As The Alrisa reached the Donora-Webster Bridge, it flashed a light possibly to indicate an intention to pass on the port side, and after that gave no sign by either light or whistle. It is questionable if it had a whistle as part of its equipment. Why the light was displayed does not clearly appear, because the only witness called by the libellant who saw the flash, was the libellant himself, and he asserted that he had not seen The Craig until it was 1500 feet from his boat. It does appear that one George Logsdon was pilot of The Alrisa when the light was flashed, but immediately thereafter the libellant assumed the wheel owing to some difference of opinion between Logsdon and himself. Logsdon was subpoenaed by the libellant and would seem to be an important witness. He was present during the morning session of the court, but thereafter did not appear. Counsel for the libellant did not ask for an attachment to secure his presence.
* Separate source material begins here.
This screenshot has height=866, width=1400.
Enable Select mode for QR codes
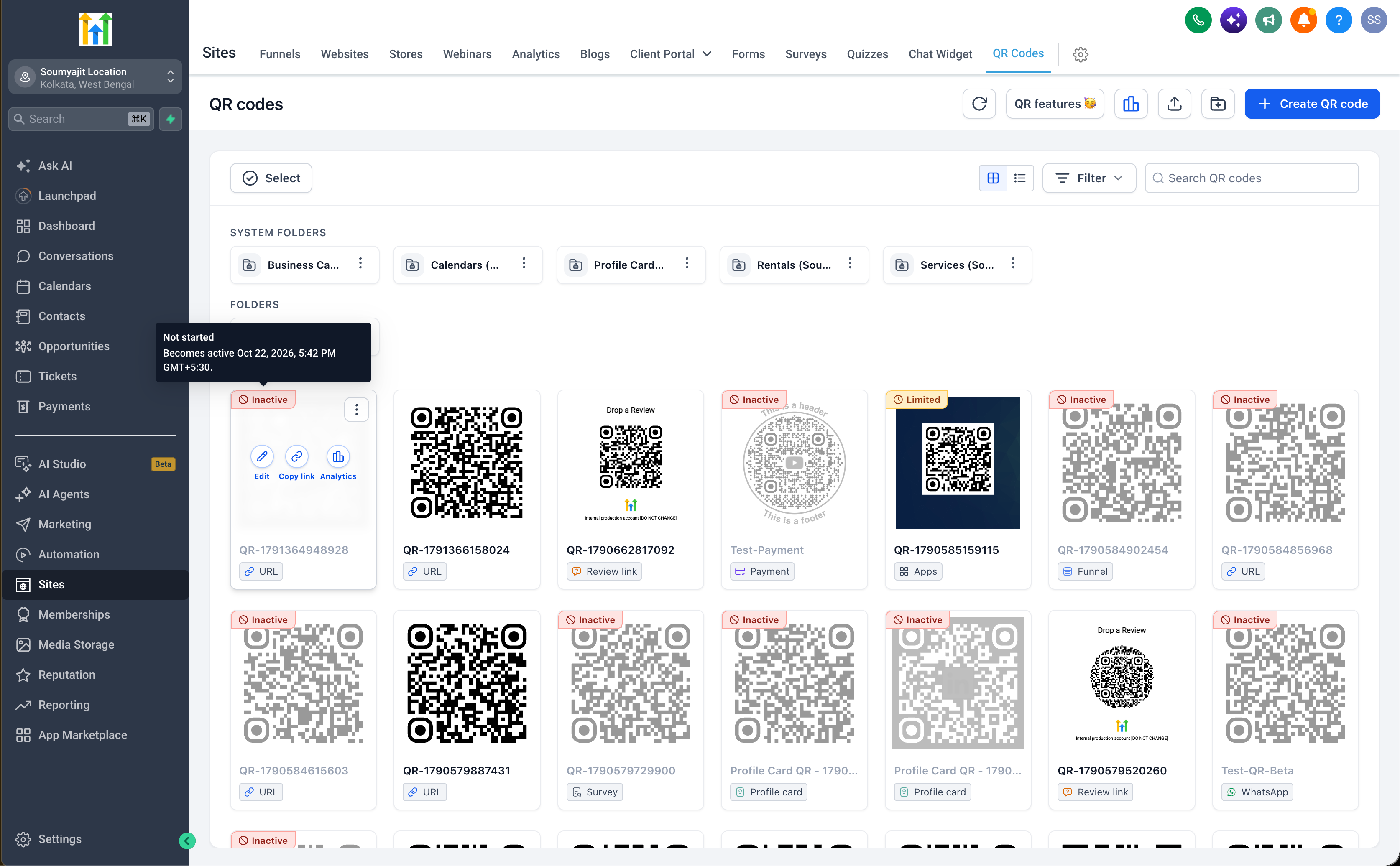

Captain Jacob D. Woods was pilot on The Craig when the Alrisa came into view and flashed its light. The light, he asserted, was very weak, but he replied by flashing his own strong light. Later, he asserts, seeing that the motor boat was approaching directly towards his tow, he whistled once to indicate his intention to pass to port. Seeing that the vessel did not change its course, he turned on his search-lights and gave four short blasts as a danger signal, and reversed the course of The Craig. The Alrise then was attempting to pass on the port side, but was unable to clear The Craig tow, and was struck by the port front of the tow. Just before the collision The Craig reversed its engine, and after it The Alrisa floated to the rear of The Craig, and was lashed to it. In the meantime The Craig had moved it from the main channel to a shallow part of the west side of the river. An attempt was made to siphon The Alrisa, but without success, and it sank about forty-five minutes after the collision.
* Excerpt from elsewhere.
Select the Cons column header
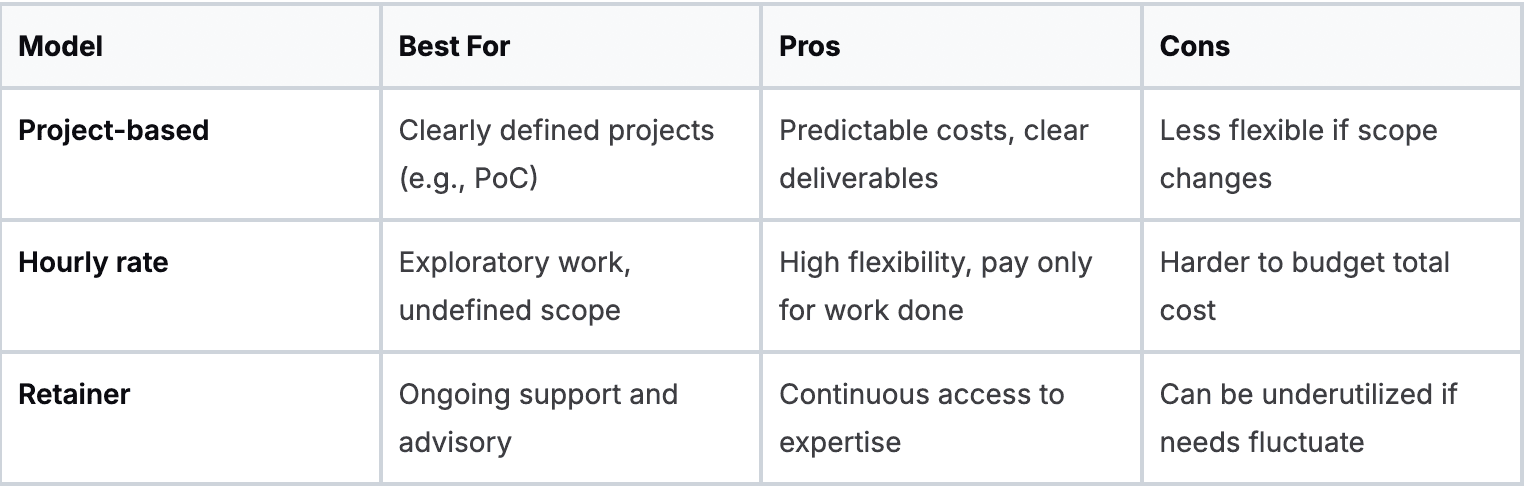pos(1195,47)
As the court views the collision, both vessels were, each in part, to blame for it. The Sam Craig because it had not kept the ordinary course followed by river boats with tows descending the river, and also because it unduly relied upon the ability of The Alrisa to change its course in time; and The Alrisa because of its failure to keep a proper lookout and to give due signals, and also because of lack of power and inability to move quickly it was wrongfully in a dangerous part of the channel of the river.
The Alrisa was removed from the river at the cost of $ 2,000.00 by the libellant, and the salvage value was $ 500.00. The testimony as to the market value of the boat varied widely. Upon consideration of it the court is of opinion that such value should be fixed at $ 6,500.00. A decree will be filed for a judgment against Dravo Corporation, the intervenor, for one-half of this amount, less $ 500.00 recovered value, plus one-half of the cost of removal of the boat from the river, that is in the sum of $ 4,000.00.